08:02 Yeah, absolutely.

08:02 All right.

08:03 What's your next one you got?

08:04 Let me see.

08:06 It's down the line.

08:07 Just a sec.

08:07 It's hiding.

08:08 It's hiding.

08:08 Yeah.

08:09 So I ran across, I actually saw somebody reference this website because the website is pythonprogramming.in.

08:17 I'm not sure what the IN is.

08:19 Anyway, pythonprogramming.in.

08:22 And it was, they were reference, looking at the, referencing the pandas examples, but

08:27 it's, it's got a lot more.

08:29 It looks like kind of a tutorial on Python.

08:32 And then, so it has just short descriptions and actually short or no descriptions.

08:38 I'm just really short.

08:40 Titles, basically.

08:41 Yeah.

08:42 Titles with, well, a little paragraph of what's going on and then a little code snippet.

08:47 And then the example, the output of the examples.

08:50 So it's teaching just through code and examples for the most part.

08:53 But it goes through, like, starts out with Python basics and then date times and strings

08:58 and dictionaries.

08:58 But then quickly jumps into pandas, matplodlib, and then even TensorFlow.

09:04 There are many, many topics on, say, pandas, for example.

09:08 There's probably four to five pages.

09:11 And each one of those is like an article and a bunch of sample code and stuff, right?

09:15 Or at least some sample code.

09:16 Yeah.

09:17 And also, the way they're doing a lot of these examples, titles are kind of not how it's

09:24 implemented, but what you want to get done.

09:26 So that's kind of neat.

09:28 Yeah, that's a good point.

09:28 Yeah, that's nice because you maybe don't know when you're new.

09:31 Yeah.

09:32 How do I Google this?

09:33 I want to do this thing.

09:34 I just know I have this problem.

09:35 How the heck do I solve this?

09:37 Yeah.

09:37 Yeah, that's pretty cool.

09:38 So it looks like it's probably a really good resource if I'm somewhat new to Python,

09:43 maybe entirely new, and I want to do data science.

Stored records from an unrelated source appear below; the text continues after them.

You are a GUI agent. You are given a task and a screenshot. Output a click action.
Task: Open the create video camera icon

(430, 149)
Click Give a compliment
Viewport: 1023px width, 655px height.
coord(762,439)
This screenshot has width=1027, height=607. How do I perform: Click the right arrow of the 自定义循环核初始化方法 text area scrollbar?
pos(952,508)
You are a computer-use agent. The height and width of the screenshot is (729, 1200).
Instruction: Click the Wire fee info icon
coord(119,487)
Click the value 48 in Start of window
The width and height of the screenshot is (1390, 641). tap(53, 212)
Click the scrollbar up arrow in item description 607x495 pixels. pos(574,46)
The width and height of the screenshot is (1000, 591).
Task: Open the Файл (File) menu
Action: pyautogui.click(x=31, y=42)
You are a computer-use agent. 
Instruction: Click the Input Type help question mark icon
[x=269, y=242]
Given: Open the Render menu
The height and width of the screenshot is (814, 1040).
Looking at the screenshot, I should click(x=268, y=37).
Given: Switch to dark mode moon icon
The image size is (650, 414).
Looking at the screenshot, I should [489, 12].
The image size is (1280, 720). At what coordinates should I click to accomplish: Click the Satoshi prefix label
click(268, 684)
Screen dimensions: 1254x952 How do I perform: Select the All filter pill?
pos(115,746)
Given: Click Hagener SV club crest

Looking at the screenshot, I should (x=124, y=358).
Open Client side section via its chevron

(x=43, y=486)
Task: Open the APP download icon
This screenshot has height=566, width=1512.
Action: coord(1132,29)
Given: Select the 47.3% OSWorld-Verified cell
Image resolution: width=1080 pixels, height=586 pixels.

09:46 Because it goes through all the basics of the language and then pandas, math, plotlib,

09:50 and TensorFlow.

09:51 Yeah.

09:52 It's like a total deep end crash course, but pretty nice looking.

09:56 And it's cool.

09:57 Awesome.

09:57 Well, it looks like a great resource, especially for people learning data science.

10:01 I know that's one of the hot areas, and a lot of people are getting jobs there.

10:04 And so that's awesome.

10:05 Well, what do you got for us?

10:06 Well, before I tell you about the next thing, which I am quite excited about, maybe if I were

10:11 super lucky, I could make this into a full episode somehow on Talk Python.

10:14 We will see.

10:15 But first, I want to tell you about Kubernetes over at DigitalOcean.

10:19 So DigitalOcean has now announced their Kubernetes cluster and support.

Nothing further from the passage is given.